PCB Surface Finish Comparison

HASL vs lead-free HASL vs ENIG vs hard gold — how the four common PCB finishes compare on flatness, cost, shelf life, and use case.

Ampletron Engineering2 min read

The surface finish is the thin protective coating on exposed copper pads that keeps them solderable and prevents oxidation. It looks like a minor line item on a fab quote, but the wrong choice shows up later as poor coplanarity, tombstoning, or short shelf life. Here is how the four common finishes compare.

The contenders

  • HASL (leaded) — hot air solder leveling with tin-lead. Cheap and forgiving, but uneven surface and RoHS-restricted.
  • Lead-free HASL — the RoHS-compliant version, slightly less coplanar and higher process temperature.
  • ENIG — electroless nickel / immersion gold. Flat, fine-pitch friendly, longer shelf life.
  • Hard gold — electroplated gold over nickel, built for wear on contacts and gold fingers.

Side by side

FinishFlatnessCostShelf lifeBest for
HASL (leaded)PoorLowest~12 moThrough-hole, coarse pitch
Lead-free HASLPoor-fairLow~12 moRoHS, coarse pitch
ENIGExcellentMedium-high~12 mo+Fine-pitch BGA, HDI
Hard goldExcellentHighestVery longEdge contacts, ATE

Choosing

Flatness is the deciding factor for fine-pitch assembly: HASL's uneven bumps make 0.4 mm BGAs and QFNs unreliable, which is why ENIG dominates dense boards. Hard gold is reserved for surfaces that see mechanical wear — connector fingers and test-board contacts — because it is expensive and not ideal as a general solderable finish (thick gold can embrittle joints).
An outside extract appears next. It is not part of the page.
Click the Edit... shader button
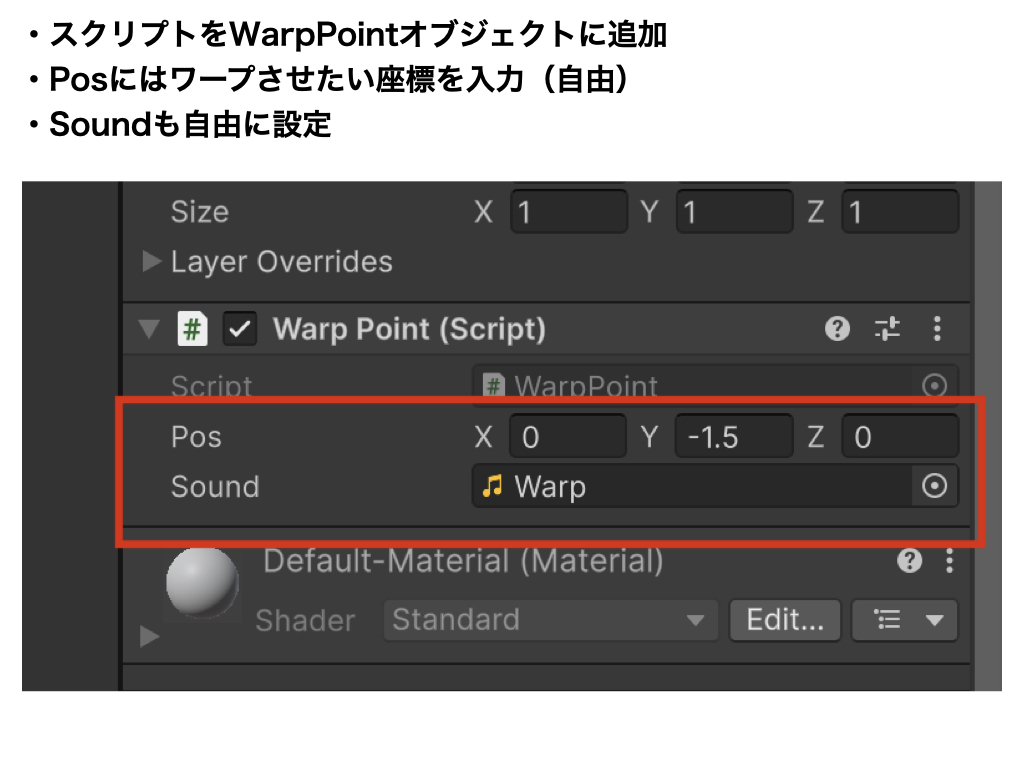The width and height of the screenshot is (1024, 768). coord(785,620)

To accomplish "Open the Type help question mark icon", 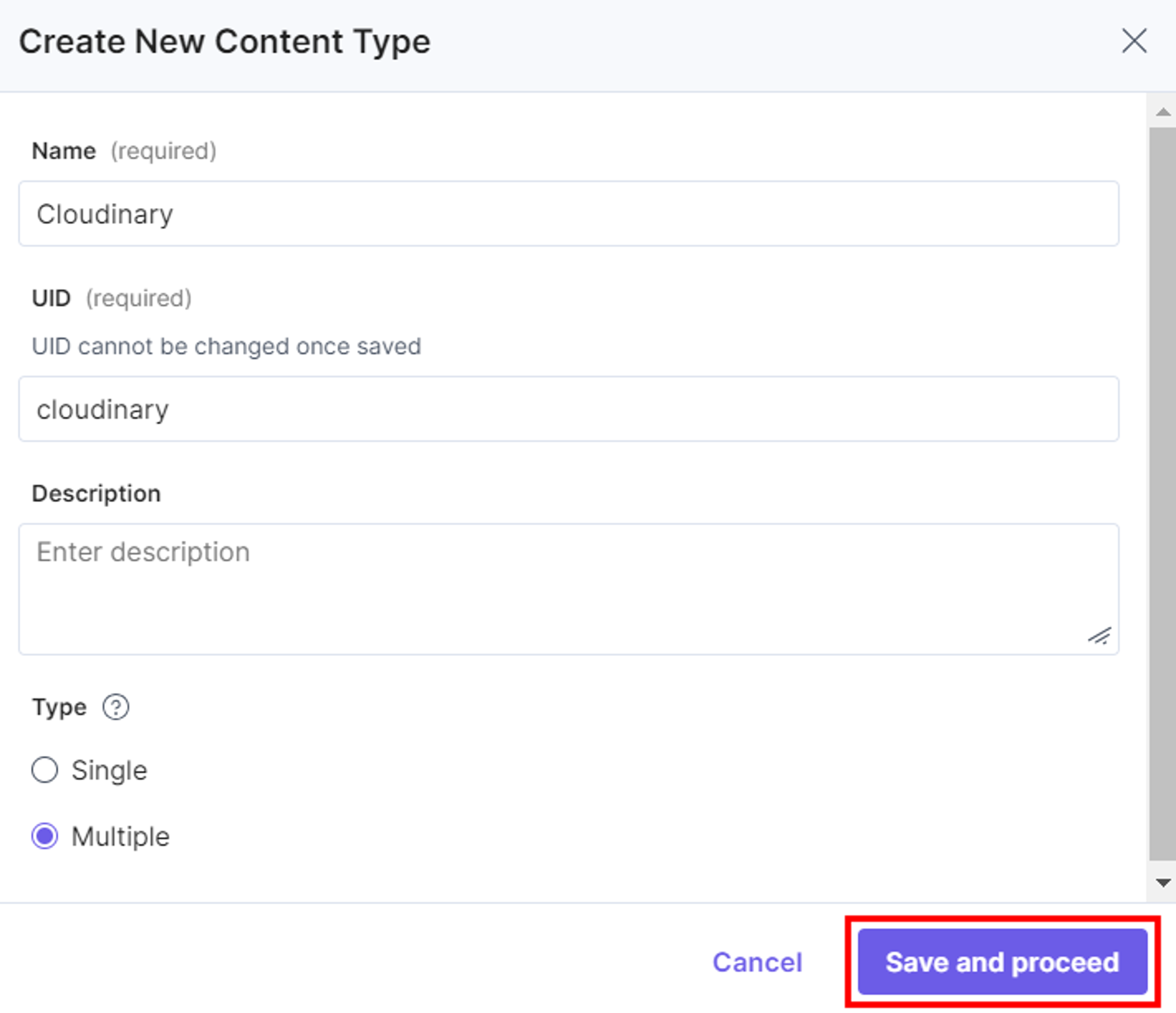I will 116,707.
Engineering noteA common mistake: specifying hard gold on all pads to "improve quality." Thick gold dissolves into the solder joint and can embrittle it. Use ENIG for solderable pads and reserve hard gold for contact edges.

For most modern boards, ENIG is the safe default; HASL survives where cost rules and pitch is coarse; hard gold is a contact-wear solution, not a general finish.